Globalization, Labor & Public Policies
Axis 1. Globalization and Territories
Research in this axis examines how globalization dynamics (trade, migration, technological progress) and related policies transform the spatial structure of jobs and wages.
Key questions: What are the effects of global value chains, innovation, and trade policies on firms, employment and wages, couple formation, fertility, and gender norms? How do the fragmentation and automation of production processes reshape firms’ locations and their production and employment strategies (skill demand and wage bargaining)? How do production location, infrastructure, and transport costs shape territorial specializations and spatial inequalities? How do these dynamics translate into inequalities between workers and across territories? What interactions exist between migration dynamics and globalization? What is the impact of structural economic transformations driven by globalization on marriage, fertility, and gender norms?

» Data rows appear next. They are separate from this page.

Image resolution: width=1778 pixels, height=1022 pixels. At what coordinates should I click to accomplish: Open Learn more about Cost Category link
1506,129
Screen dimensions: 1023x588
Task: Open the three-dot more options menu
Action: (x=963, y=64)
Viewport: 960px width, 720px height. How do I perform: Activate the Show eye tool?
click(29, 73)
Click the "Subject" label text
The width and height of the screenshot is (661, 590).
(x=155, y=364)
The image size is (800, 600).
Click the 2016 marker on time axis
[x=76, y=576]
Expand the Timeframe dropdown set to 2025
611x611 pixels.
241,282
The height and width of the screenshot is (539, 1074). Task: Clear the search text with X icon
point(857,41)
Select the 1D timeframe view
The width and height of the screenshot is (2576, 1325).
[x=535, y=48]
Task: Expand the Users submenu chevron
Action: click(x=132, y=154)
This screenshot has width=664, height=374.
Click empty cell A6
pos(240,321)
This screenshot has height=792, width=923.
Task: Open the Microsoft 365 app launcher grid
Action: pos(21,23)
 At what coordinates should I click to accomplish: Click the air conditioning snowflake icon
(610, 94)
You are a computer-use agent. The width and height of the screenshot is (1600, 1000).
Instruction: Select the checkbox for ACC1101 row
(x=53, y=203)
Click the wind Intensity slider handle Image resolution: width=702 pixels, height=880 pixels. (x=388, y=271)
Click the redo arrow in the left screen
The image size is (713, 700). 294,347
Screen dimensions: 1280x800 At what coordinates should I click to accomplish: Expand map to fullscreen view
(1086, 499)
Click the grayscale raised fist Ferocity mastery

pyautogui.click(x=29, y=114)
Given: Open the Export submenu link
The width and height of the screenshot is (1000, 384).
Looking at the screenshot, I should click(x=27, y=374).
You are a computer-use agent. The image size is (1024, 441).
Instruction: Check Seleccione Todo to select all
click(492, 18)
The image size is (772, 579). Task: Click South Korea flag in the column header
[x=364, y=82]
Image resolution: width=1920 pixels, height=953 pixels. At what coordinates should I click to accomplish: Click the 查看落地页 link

Axis 2. Labor Market and Inequalities
This axis studies the determinants of access to employment, job polarization mechanisms, discrimination (gender, origin), access to education and degrees and their returns, as well as the formation of wage inequalities. It also analyzes how individuals and households adjust to economic shocks (employment, wages, prices, reforms), integrating the spatial dimension of labor markets, productive structures, and infrastructures.
Key questions: What are the determinants of access to employment and of match quality (e.g., the effect of social networks on information asymmetry)? How does job polarization manifest itself across territories and local productive structures, and what is its impact on intra-household dynamics? How are wage inequalities and discrimination (gender, origin) formed, and how do they vary from one territory to another? How do individuals and households adjust to economic shocks (employment, wages, prices, public policies) in terms of geographical mobility and time allocation within the household, and what is the impact on domestic and economic violence? How do public policies (education, training, employment, family, housing, transport) mitigate or exacerbate these spatial and social inequalities?
Axis 3. Public Policies and Institutions
This axis examines the design, implementation, and evaluation of economic and social policies, as well as market regulation. It analyzes interactions between public, private, and social actors; efficiency–equity trade-offs; budgetary costs; and distributive effects, taking into account institutional and territorial dynamics.
Key questions: How are economic, social, or cultural public policies designed and implemented, and what forms of regulation are used in different fields (education, training, employment, taxation, social protection, housing, competition, culture…), and with what objectives? What are the impacts of these policies and their budgetary costs? What distributive effects (winners/losers) and forms of intergenerational mobility are observed, and how do these dynamics differ across territories and individuals? What role do institutions (governance, social partners, courts) play in the success or failure of these policies? What institutional dynamics are at work, and what interactions exist between public, private, and social actors? How do technological innovations—particularly AI—deeply transform our economies and societies?